◆ REQUIREMENT:
One number should be the full reply: how many lines of the material below contain "computer".

◆ PROVIDED RECORDS:
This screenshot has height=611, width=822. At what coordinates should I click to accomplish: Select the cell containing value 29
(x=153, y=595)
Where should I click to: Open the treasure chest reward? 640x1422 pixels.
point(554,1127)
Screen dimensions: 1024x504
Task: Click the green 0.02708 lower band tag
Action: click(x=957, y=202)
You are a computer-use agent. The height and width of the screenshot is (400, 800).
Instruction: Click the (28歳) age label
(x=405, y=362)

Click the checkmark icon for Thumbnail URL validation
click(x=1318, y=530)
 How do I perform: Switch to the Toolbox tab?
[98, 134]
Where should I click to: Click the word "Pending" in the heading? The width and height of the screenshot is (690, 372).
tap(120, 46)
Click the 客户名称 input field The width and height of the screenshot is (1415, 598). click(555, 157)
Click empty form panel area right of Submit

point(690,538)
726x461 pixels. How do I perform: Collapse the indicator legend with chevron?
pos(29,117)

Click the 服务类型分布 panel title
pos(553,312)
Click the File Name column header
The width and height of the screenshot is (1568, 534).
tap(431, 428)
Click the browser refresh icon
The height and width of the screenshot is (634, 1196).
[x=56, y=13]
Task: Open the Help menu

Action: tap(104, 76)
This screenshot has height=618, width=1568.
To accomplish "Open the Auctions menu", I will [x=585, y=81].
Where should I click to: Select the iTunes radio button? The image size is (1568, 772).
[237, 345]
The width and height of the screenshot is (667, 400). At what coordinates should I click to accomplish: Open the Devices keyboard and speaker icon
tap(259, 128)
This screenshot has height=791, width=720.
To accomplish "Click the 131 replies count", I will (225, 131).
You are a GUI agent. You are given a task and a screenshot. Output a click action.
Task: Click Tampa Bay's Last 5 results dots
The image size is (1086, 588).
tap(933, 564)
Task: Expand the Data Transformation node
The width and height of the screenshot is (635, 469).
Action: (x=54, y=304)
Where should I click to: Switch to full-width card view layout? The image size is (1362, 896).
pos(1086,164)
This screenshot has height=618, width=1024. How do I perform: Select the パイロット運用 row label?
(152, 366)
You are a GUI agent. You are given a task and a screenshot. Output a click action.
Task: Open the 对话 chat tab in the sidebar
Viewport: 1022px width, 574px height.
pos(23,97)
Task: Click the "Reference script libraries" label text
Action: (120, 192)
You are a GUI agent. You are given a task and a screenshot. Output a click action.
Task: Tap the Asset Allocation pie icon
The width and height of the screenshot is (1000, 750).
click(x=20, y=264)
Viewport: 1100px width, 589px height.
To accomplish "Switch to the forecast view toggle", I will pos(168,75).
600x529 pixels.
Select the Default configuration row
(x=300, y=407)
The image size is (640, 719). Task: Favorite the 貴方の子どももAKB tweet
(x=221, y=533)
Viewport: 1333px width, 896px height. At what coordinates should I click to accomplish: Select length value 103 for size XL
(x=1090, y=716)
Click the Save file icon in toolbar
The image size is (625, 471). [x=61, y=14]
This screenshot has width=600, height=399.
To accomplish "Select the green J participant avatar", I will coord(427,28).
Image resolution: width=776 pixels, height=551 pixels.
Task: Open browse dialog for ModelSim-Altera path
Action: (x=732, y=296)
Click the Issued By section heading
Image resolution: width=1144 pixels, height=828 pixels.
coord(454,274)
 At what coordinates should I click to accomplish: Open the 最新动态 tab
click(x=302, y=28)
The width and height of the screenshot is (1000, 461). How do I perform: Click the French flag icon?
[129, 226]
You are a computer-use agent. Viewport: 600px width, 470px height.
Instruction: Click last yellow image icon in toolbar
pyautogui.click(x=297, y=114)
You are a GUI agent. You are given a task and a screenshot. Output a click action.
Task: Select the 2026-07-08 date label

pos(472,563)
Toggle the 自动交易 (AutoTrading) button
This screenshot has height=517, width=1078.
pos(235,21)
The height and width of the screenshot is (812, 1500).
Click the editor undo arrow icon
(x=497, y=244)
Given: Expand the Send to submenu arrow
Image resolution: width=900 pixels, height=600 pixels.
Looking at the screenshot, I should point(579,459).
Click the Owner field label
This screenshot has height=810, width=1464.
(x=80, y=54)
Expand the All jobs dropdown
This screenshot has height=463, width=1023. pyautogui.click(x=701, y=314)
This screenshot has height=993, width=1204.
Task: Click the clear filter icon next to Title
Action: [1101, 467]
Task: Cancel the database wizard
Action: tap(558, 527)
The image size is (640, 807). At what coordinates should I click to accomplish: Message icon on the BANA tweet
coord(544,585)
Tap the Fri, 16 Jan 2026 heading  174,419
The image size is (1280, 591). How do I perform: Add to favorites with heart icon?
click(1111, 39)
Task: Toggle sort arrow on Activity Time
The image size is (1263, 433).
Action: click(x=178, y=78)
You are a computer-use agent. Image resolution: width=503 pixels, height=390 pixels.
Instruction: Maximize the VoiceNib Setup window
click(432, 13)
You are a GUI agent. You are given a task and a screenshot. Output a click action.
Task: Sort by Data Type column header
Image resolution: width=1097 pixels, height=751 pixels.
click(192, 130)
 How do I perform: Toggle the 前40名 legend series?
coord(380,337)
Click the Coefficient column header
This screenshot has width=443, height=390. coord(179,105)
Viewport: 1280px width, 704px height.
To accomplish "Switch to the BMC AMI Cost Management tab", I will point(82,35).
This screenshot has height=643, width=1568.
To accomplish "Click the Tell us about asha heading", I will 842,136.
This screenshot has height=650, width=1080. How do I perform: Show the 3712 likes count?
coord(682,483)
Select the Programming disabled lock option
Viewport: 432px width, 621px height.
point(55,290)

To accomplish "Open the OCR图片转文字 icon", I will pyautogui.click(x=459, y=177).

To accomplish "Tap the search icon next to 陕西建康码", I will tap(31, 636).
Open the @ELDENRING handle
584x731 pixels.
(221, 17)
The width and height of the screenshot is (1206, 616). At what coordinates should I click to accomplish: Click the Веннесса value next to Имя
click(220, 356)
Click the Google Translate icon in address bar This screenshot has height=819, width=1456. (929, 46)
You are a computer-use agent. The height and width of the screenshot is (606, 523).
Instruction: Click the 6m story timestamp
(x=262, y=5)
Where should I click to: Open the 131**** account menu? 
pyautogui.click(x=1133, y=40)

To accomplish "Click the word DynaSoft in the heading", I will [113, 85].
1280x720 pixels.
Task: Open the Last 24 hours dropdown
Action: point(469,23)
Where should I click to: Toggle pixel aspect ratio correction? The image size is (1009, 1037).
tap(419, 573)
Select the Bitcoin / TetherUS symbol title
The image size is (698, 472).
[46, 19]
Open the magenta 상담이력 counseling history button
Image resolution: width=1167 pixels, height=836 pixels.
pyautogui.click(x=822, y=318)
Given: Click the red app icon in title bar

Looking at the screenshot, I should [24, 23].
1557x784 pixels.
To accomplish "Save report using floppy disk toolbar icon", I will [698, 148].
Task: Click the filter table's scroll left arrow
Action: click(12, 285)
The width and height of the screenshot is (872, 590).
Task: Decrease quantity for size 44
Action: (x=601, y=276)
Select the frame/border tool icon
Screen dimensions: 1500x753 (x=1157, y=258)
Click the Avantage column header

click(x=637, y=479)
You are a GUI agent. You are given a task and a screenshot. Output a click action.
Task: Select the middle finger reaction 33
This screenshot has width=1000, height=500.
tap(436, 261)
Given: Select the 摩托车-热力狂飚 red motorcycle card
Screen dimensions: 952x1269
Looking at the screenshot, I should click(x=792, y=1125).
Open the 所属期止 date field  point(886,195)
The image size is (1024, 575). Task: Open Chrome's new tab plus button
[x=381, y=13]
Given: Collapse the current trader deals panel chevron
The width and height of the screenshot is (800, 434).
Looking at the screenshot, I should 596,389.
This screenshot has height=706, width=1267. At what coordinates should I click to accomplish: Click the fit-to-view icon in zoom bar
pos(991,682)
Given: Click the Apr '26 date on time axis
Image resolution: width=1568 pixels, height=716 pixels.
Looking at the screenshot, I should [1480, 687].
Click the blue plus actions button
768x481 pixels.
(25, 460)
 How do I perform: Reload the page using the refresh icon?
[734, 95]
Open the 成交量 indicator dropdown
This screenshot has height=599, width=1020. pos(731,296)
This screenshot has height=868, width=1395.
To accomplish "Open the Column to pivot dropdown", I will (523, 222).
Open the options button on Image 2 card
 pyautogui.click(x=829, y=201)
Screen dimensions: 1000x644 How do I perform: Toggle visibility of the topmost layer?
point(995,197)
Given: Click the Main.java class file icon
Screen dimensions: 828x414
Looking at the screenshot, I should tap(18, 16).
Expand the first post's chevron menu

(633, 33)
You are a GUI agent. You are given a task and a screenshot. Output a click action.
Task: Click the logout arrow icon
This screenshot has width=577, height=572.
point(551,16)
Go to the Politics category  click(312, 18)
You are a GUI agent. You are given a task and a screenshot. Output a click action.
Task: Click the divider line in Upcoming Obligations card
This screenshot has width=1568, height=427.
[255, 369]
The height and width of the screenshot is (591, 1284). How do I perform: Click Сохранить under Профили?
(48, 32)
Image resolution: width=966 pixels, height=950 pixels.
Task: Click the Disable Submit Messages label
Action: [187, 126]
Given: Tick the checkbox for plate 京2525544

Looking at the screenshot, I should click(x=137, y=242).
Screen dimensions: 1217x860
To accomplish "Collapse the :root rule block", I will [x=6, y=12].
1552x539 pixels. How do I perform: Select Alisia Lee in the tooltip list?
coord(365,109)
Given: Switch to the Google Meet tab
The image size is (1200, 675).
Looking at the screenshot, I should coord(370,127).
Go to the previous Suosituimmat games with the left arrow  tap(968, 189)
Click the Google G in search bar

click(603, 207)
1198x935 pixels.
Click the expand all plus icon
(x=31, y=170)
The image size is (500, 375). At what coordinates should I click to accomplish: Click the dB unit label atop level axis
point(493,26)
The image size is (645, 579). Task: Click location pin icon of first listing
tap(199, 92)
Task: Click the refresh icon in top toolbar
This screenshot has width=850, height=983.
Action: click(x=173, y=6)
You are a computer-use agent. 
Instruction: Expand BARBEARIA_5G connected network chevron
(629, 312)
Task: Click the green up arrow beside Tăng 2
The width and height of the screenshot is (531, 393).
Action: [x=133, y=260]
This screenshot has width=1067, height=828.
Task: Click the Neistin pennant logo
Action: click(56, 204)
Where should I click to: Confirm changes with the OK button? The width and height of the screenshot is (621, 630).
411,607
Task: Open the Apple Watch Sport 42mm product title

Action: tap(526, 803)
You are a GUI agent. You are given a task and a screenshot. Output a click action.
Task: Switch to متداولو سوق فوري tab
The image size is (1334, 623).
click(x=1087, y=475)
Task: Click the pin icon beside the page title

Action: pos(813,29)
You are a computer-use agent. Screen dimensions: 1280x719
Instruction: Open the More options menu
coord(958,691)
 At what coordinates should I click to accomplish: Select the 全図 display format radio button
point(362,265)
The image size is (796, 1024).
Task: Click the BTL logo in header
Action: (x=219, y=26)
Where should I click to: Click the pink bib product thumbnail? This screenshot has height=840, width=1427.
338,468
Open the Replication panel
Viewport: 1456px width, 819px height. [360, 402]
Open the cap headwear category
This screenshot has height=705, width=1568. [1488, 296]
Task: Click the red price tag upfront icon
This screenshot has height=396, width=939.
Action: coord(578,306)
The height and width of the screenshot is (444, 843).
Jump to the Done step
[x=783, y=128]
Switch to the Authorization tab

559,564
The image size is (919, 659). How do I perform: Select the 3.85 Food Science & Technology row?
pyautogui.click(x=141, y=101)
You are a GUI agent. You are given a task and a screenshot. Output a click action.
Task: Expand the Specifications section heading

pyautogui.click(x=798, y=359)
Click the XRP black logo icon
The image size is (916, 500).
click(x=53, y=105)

◆ TASK OUTPUT:
6